Health Day also informs us,
- “Breast cancer patients fare better if they continue to exercise during their treatment, and a new program can help women get the activity they need to boost their odds, researchers say.
- “The Comprehensive Oncology Rehabilitation and Exercise (CORE) program assesses women’s physical activity needs based on the stage to which their cancer has progressed, researchers reported today in the journal Cancer.
- “More than 3 in 5 patients (62%) completed their referral to an exercise program designed to meet their specific needs, researchers said.
- “CORE may serve as a model workflow algorithm aimed to integrate both exercise and rehabilitation services from time of diagnosis and beyond,” senior researcher Adriana Coletta, an investigator at the University of Utah’s Huntsman Cancer Institute, said in a news release.”

Consumer Reports, writing in the Washington Post, points out,
- “You often hear that fish is brain food. True, but so are eggs, pork loin and Brussels sprouts. That’s because they’re rich in choline, a nutrient related to B vitamins.
- “Choline is critically important for a variety of body and brain functions,” says Ramon Velazquez, an assistant professor at the Arizona State University-Banner Neurodegenerative Disease Research Center in Tempe. It’s part of all cell membranes, and in recent years there’s been increasing evidence linking it to better cognitive function and even a lower risk of Alzheimer’s disease. But about 90 percent of people don’t get enough of it.”
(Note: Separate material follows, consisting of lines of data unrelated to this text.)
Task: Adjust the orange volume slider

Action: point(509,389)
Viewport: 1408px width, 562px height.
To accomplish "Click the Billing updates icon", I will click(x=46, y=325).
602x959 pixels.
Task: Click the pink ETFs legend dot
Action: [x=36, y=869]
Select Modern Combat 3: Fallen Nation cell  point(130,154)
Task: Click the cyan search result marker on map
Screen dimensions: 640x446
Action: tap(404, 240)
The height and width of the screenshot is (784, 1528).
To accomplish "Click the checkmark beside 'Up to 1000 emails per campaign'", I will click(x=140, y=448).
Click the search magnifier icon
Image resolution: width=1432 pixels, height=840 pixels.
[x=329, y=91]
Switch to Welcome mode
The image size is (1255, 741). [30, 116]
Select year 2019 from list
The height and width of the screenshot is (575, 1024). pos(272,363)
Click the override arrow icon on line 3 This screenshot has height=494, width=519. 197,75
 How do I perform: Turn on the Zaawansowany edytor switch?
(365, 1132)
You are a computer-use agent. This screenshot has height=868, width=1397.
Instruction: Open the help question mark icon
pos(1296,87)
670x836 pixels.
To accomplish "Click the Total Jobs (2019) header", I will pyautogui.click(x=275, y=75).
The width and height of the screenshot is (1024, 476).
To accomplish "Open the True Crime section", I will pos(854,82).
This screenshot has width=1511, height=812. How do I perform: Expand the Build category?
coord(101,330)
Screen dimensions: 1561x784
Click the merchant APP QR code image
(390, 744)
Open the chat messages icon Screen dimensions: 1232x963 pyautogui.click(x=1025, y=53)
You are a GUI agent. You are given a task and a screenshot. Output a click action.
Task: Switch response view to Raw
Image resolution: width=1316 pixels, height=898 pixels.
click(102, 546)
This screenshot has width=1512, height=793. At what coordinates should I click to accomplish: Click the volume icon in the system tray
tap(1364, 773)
From the U.S. healthcare business front,

Modern Healthcare reports,
- “Most Blue Cross and Blue Shield companies lost money last year as rising Medicaid and Medicare costs squeezed their bottom lines.
- “The vast majority of 31 Blues companies reported weaker operating margins as membership declined and medical and pharmaceutical costs rose, according to an analysis of state financial filings that Mark Farrah Associates performed for Modern Healthcare.
- “Across the Blues, operating margin fell 3.2 percentage points from a 0.3% gain in 2023 to a 2.9% loss in 2024. Just eight Blues companies reported positive operating margins last year.
- “That contrasts with the annual margin growth enjoyed by national, publicly traded insurers. For-profit insurers average operating margin rose 1.6 percentage points to 2.4% in 2024, according to the health data analytics firm.”

Beckers Payer Issues tells us fifty things to know about UnitedHealth Group.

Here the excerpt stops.